Profile: Art Parakhouski, Nizhny Novgorod

Jan 23, 2015 by Frankie Sachs, Print
Profile: Art Parakhouski, Nizhny Novgorod

Artsiom Parakhouski’s presence on the Nizhny Novgorod frontline has been a key reason for the team’s success in its first Euroleague campaign. The Euroleague leader in blocked shots and one of its best rebounders, Parakhouski exudes confidence that might make you think he was born for these situations. The truth, however, is quite different.

While it’s true Parakhouski was bred to be great at sports, but basketball was not on anyone’s radar in the Parakhouski household. “My father coached track and field, athletics. His event was the heptathlon,” Parakhouski said. “My mom is a swimming coach and the general manager for the national swimming team.”

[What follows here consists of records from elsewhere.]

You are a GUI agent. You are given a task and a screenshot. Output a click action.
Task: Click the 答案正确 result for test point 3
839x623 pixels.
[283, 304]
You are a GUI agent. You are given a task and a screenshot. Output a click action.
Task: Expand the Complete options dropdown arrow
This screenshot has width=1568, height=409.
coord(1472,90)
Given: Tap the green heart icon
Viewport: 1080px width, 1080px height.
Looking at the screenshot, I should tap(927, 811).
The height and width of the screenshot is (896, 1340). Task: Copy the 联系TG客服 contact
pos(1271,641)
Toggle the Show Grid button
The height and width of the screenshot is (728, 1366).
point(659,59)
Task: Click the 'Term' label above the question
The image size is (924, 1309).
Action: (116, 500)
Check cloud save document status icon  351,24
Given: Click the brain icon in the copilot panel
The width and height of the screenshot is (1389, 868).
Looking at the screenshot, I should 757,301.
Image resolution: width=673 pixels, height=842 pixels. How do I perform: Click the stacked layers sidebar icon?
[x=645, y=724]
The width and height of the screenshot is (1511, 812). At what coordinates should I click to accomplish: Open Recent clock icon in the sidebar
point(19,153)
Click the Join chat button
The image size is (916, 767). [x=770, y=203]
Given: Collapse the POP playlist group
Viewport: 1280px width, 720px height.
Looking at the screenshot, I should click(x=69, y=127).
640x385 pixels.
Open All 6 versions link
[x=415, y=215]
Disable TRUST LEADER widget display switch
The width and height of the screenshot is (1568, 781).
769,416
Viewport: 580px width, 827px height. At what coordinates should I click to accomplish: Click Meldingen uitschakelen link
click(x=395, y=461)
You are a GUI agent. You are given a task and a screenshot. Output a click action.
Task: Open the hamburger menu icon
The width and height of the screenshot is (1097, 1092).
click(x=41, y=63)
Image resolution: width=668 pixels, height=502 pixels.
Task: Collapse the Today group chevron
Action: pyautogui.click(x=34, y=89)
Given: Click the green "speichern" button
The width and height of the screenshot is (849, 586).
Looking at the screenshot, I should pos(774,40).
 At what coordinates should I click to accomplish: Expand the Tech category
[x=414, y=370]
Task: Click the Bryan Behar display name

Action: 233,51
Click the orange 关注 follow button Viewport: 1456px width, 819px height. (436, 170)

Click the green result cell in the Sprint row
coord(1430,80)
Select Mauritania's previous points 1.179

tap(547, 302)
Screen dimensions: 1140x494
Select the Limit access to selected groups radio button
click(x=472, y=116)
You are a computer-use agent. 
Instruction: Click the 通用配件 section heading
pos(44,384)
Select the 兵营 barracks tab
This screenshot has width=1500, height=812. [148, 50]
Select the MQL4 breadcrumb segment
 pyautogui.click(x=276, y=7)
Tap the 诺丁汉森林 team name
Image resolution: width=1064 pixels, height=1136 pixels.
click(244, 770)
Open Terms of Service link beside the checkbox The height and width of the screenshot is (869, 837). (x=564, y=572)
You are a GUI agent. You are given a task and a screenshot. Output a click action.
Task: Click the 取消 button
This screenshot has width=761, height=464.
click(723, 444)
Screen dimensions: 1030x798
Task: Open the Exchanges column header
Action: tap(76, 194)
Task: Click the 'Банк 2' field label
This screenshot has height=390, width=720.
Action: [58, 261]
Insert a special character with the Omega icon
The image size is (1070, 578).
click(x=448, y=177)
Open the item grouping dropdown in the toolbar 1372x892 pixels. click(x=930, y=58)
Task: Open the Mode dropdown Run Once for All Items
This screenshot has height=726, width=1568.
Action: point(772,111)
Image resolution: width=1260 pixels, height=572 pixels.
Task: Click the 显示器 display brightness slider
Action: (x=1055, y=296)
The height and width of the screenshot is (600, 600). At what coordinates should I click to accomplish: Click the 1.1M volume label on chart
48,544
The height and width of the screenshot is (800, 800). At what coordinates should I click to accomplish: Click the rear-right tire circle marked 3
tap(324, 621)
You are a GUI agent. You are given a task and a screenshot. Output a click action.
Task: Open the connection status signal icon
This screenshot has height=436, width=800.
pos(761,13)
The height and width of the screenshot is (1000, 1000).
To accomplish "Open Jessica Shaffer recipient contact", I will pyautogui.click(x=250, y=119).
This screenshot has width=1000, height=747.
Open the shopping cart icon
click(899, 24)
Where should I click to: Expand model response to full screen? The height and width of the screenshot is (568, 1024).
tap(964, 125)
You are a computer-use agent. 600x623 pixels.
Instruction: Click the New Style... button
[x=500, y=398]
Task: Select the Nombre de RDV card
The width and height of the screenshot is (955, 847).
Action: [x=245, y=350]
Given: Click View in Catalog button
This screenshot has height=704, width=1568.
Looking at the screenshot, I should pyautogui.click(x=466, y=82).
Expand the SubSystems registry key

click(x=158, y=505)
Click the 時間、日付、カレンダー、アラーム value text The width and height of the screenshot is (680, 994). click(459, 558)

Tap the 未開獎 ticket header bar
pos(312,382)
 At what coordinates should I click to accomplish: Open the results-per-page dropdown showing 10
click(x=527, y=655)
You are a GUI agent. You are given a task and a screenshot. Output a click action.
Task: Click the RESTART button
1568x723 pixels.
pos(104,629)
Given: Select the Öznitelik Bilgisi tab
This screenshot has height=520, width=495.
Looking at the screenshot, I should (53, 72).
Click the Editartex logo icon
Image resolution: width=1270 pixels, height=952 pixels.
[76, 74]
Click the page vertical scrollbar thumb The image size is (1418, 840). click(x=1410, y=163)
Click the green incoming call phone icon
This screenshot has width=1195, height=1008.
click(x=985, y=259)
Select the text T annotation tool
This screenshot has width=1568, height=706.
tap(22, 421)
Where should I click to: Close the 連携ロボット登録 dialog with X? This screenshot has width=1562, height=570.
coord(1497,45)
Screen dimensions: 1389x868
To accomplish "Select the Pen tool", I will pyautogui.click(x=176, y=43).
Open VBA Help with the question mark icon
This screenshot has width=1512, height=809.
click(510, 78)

Naturally both parents tried to pull their son towards their sports of choice. “My mom started me in swimming when I was like four years old,” Parakhouski recalled. “She put me right in the swimming pool to get stronger. After that, when I was like seven years old, football was so big. Every kid when they’re young goes to play football… My father wanted [me to go into track], but I decided not to do it because I wanted a team sport, so I stayed with football.”

The idea of playing basketball had never even entered the young Parakhouski’s mind. “I didn’t know anything about basketball. In our country, hockey is the main sport,” he said. “Every person in Belarus loves hockey. Even our president plays hockey. When I was young I didn’t know anything about basketball or Euroleague.“

He stuck with football until he got too big for the game. Simply put, Parakhouski outgrew football. “I was tall and stopped improving as a football player. I was behind all my teammates and at age 15, close to 16, you have to move on to be a professional football player or you basically finish your career. So at that moment I didn’t have a chance to be a professional player; I was tall, I was heavy,” he said. But instead of letting that get him down, Parakhouski moved on quickly. “I decided to try a new sport. I tried to play basketball to see how it would go. And in two years I was in the Unites States. I was lucky.”

Parakhouski’s experience with basketball to that point was virtually non-existent. “I had played before in physical education classes in middle school, but nothing big.”

With a strong frame to his 2.03-meter body, there was potential. And that was necessary because Parakhouski did not have much else going for him. “I was new to the sport, basically. No shooting, no dribbling, no understanding the game. It was a totally new sport to me.”

Quickly he realized that he had made a good choice. “I started to love basketball right away,” Parakhouski said. “I knew then I would play basketball and no other sport.”

Parakhouski dedicated himself to the game and it did not take long for the Belarussian basketball establishment to take notice. “In two years I made a lot of progress and then I made the under 20 national team for the European championship.” He not only made the team for the tournament in Russia, but Parakhouski was Belarus’s top rebounder, despite ranking just seventh in minutes played and going up against some of Europe’s best big man prospects, including Marc Gasol of Spain and Mirza Begic of Slovenia. A year later, he was second on the team in scoring (11.1 ppg.) and 11th in the tournament in rebounding (7.0 rpg.) while holding his own against future Euroleague stars Ante Tomic of Croatia, Nikola Pekovic of Serbia & Montenegro, Carlos Suarez of Spain and Andrey Vorontsevich of Russia.

At those two tournaments, the rest of the basketball world got their first glimpses of Belarus’s emerging talent. Parakhouski’s size, strength and nose for rebounds attracted some attention from scouts and the rest is history. “And after that I ended up in the United States and now I’m playing professionally,” Parakhouski summed up his journey. “Honestly, I’ve been a little bit lucky.”

At first Parakhouski spent two seasons playing junior college basketball at the College of Southern Idaho. Then he joined Radford University, where he became just the fourth player ever to win back-to-back Big South Conference Player of the Year awards. Then he came back to Europe, where he has spent time with VEF Riga in Latvia, Cantu in Italy, Budivelnik Kiev in Ukraine, Olin Edirne in Turkey, Hapoel Jerusalem in Israel and now Nizhny in Russia. He has made his mark at every stop. Two years ago he led the Turkish League in blocked shots (1.6 bpg.) with Olin and last season he was the Eurocup’s best shot blocker (1.7 bpg.) with Jerusalem.

Now Parakhouski is on a much bigger stage, but still getting the job done on a nightly basis. He already ranks among the Euroleague’s top five centers in rebounding (6.8 rpg.) and performance index rating (16.7 per game) and seemingly gets better on a weekly basis.

For a guy who barely knew what to do with a basketball on his 16th birthday, Parakhouski’s accomplishments to date are simply remarkable. And at age 27, his best is likely still to come.